- Work instructions -
Below are lines of data, and only some are wanted. Please repeat exactly those from the line that has "Task: Like the" through the line that has "Given: Click the italic".

- Task data -
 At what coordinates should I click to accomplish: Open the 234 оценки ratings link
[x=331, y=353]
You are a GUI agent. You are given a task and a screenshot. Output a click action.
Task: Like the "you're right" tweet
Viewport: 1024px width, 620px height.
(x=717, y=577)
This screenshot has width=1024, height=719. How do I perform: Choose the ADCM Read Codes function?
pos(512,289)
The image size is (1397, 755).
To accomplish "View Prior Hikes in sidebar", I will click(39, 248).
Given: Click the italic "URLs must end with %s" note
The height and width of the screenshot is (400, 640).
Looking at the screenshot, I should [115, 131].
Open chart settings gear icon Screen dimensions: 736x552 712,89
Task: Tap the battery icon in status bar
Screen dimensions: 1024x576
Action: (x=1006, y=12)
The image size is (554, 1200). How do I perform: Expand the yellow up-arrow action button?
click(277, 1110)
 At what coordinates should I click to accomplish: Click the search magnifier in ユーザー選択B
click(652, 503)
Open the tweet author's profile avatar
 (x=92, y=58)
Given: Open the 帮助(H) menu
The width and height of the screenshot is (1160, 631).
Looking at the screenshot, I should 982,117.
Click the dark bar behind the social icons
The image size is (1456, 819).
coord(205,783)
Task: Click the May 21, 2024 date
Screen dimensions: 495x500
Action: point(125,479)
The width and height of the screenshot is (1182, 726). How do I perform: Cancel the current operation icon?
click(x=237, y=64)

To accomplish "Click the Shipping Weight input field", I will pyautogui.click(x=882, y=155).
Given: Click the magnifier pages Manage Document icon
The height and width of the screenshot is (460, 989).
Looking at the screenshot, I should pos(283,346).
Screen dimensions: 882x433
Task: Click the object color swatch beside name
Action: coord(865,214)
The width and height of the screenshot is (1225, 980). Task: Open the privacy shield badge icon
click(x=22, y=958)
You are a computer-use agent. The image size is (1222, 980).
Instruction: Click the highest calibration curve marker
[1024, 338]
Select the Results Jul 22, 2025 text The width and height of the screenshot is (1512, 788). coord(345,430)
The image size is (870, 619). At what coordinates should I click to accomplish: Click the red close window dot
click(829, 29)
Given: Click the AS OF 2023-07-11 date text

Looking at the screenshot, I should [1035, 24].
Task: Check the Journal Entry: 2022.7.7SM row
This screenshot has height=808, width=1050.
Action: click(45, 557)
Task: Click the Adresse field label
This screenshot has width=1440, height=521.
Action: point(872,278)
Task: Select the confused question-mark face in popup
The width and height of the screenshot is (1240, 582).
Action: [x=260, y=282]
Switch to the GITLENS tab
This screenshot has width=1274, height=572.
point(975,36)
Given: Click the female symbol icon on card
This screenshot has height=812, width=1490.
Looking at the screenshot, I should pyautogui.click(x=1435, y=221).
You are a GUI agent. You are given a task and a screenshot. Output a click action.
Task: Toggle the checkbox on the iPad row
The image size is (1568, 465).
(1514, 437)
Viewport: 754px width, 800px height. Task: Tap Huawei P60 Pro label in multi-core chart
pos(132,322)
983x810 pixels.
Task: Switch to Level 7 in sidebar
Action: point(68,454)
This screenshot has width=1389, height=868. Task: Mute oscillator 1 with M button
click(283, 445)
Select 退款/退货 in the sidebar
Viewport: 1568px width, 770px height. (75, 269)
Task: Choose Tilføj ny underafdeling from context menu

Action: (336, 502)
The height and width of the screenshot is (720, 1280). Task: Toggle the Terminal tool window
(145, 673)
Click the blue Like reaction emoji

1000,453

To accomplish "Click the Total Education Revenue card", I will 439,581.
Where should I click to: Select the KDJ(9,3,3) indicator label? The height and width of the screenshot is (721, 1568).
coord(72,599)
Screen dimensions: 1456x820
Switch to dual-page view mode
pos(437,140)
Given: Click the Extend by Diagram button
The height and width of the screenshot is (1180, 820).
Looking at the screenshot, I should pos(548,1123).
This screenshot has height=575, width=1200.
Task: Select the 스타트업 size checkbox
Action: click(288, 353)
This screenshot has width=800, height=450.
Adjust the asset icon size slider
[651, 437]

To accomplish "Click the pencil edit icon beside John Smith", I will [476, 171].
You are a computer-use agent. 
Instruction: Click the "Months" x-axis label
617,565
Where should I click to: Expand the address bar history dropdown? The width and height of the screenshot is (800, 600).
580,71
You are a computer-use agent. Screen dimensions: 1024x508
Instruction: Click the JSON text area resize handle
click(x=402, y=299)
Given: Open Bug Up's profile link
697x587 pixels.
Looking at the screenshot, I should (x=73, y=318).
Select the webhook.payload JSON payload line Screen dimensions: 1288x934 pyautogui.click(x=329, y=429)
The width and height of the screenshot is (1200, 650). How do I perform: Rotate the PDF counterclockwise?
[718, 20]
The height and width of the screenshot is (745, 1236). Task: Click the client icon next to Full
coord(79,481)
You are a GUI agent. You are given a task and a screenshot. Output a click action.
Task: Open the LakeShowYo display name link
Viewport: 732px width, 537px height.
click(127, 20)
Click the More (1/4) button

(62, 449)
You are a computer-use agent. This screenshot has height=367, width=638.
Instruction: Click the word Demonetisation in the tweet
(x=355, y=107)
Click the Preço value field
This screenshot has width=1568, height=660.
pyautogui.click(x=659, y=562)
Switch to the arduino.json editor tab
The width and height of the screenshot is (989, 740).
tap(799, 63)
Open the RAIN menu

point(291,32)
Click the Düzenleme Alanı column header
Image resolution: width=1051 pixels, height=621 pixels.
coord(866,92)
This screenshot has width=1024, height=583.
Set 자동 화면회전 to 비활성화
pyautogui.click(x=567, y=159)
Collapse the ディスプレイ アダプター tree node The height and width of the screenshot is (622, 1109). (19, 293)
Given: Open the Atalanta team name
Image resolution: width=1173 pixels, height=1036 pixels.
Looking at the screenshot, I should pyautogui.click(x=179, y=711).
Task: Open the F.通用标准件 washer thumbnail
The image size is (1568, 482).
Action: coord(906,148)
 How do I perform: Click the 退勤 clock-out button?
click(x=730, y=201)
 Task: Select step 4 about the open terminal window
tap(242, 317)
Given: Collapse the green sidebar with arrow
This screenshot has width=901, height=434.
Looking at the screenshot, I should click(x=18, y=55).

- Expected output -
Task: Like the "you're right" tweet
Viewport: 1024px width, 620px height.
(x=717, y=577)
This screenshot has width=1024, height=719. How do I perform: Choose the ADCM Read Codes function?
pos(512,289)
The image size is (1397, 755).
To accomplish "View Prior Hikes in sidebar", I will click(39, 248).
Given: Click the italic "URLs must end with %s" note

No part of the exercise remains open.